New HIV infections in New Zealand could be eliminated within 10 years, the AIDS Foundation says.
It is calling for the government to fund new prevention tools that could halt the epidemic.
The foundation's executive director, Shaun Robinson, said people living with HIV at low levels were not yet eligible for government-funded treatment - and that needed to change.
New Zealand had been very effective in dealing with the epidemic through the wide use of condoms, Mr Robinson said.
But, he said, the foundation was also setting up a trial of pre-exposure prophylaxis (PrEP), a medication scheme that could stop people who did not use condoms getting infected.

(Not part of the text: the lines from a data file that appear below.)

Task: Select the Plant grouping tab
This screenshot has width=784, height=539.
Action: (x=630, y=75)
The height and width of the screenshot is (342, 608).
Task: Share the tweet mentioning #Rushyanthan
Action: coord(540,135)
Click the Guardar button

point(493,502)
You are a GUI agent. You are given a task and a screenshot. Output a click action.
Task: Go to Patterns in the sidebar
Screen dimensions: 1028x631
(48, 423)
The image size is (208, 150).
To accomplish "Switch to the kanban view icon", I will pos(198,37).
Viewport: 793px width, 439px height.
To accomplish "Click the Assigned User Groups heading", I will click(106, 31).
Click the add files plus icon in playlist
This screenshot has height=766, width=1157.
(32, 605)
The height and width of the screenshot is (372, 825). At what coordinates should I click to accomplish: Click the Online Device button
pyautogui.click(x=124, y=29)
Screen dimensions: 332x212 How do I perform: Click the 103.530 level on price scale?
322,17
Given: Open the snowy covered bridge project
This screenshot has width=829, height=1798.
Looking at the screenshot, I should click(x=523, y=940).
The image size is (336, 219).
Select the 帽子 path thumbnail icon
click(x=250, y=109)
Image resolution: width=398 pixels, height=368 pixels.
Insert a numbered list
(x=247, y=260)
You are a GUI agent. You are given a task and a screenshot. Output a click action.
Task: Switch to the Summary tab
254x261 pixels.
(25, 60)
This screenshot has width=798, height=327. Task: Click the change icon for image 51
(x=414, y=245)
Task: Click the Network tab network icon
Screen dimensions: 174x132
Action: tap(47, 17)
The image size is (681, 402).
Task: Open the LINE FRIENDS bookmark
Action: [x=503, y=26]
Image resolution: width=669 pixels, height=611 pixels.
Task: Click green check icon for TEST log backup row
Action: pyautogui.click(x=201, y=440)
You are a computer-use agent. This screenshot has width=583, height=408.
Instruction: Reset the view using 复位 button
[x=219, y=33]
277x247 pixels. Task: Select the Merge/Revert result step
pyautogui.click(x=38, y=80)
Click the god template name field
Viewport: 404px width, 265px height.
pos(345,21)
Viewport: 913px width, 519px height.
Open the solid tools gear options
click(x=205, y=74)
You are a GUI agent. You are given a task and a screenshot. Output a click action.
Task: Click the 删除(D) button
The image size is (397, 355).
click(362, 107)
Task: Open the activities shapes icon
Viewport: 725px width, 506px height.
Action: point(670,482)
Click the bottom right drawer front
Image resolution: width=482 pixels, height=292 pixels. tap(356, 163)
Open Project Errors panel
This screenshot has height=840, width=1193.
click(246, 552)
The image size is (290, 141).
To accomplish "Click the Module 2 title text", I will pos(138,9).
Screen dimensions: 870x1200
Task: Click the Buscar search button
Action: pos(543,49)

He said tests overseas had proven the drug used in the scheme, TRUVADA, was effective. The drug, which was currently funded by Pharmac as a treatment but not as a preventative measure, cost users that wanted to prevent HIV about $1200 a month
The foundation wanted to determine if the people most at need here would take it regularly.
"Essentially it's very clear now that the drug does work if you take it," Mr Robinson said.
"That's the critical issue because human beings are not necessarily very good at taking drugs, even if they know they need to take them to stay alive."
Testing and treatments
At present, people with low levels of HIV who do not pass the so-called CD4 threshold are not eligible for funded treatment.
The AIDS Foundation wanted the threshold withdrawn as recommended by the World Health Organisation, Mr Robinson said.
"[The threshold was] initially put in because the drugs themselves were quite toxic... There was a trade-off for the person between the side effects and the negative effects of the treatment."
Treatments had improved to the point where the threshold should be removed, he said.
This year, the foundation was also bumping up the number of "rapid" HIV tests it did and working to track down the estimated 600 people in this country who were HIV positive but did not know it.
Mr Robinson said if New Zealand were to introduce blanket testing for everyone in New Zealand, the country could probably end the epidemic in a year.
He said, while that would be costly, it cost up to $1 million to treat each HIV positive New Zealander over their lifetime.
The AIDS Foundation did not make any moral judgements about sex, he said, as people had the right to have as much or as little sex as they chose.
However, they had a responsibility to maintain the sexual health of their sexual partners, and the foundation's job was to reduce harm.
"We want to be able to empower people to do that."